The provincial governor’s office said in a statement the incident in Lalpur district occurred when an old mortar shell in possession of a corn seller exploded as he tried to remove the dust off it.
“Nine children were martyred and four others were injured when an old mortar shell exploded near a corn seller,” the statement said. It did not talk about the fate of the vendor, but reports said he was also believed to be among the dead.
International studies have consistently ranked Afghanistan as one of the most landmine- and unexploded ordnance-impacted countries in the world.
Nine members of one family, including four girls and two boys, were reportedly killed last November when an explosive remnant of war went off inside a home in northeastern Kunduz province. Three other children were injured in that incident. One of the children unknowingly had brought the unexploded device into the home after finding it in a nearby field.
The United Nations Children’s Fund, or UNICEF, reported earlier this month that the Afghan conflict had killed more than 28,500 children since 2005, accounting for 27% of all verified child casualties globally.
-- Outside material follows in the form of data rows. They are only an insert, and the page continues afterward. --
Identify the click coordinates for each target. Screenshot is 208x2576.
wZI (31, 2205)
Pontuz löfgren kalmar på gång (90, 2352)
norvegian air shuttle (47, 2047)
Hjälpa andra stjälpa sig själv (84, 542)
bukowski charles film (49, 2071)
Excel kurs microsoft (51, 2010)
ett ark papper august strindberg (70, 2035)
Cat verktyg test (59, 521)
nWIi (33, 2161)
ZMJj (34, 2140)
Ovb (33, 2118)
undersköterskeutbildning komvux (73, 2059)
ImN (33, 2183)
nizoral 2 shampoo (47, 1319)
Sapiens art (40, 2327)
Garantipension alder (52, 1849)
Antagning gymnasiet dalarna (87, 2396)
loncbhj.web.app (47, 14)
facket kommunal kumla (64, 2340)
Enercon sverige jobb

The Taliban takeover of Afghanistan last August and the withdrawal of remaining United States-led foreign troops later that month have effectively ended the war in the country. But aid workers say unexploded ordnance from the conflict and landmines from previous wars continue to kill, injure and maim Afghan civilians.
U.N. and other global aid groups say years of war, natural calamities and extreme poverty have left around 24 million Afghans without enough food this year, with more than 3.2 million children under 5 facing acute malnutrition.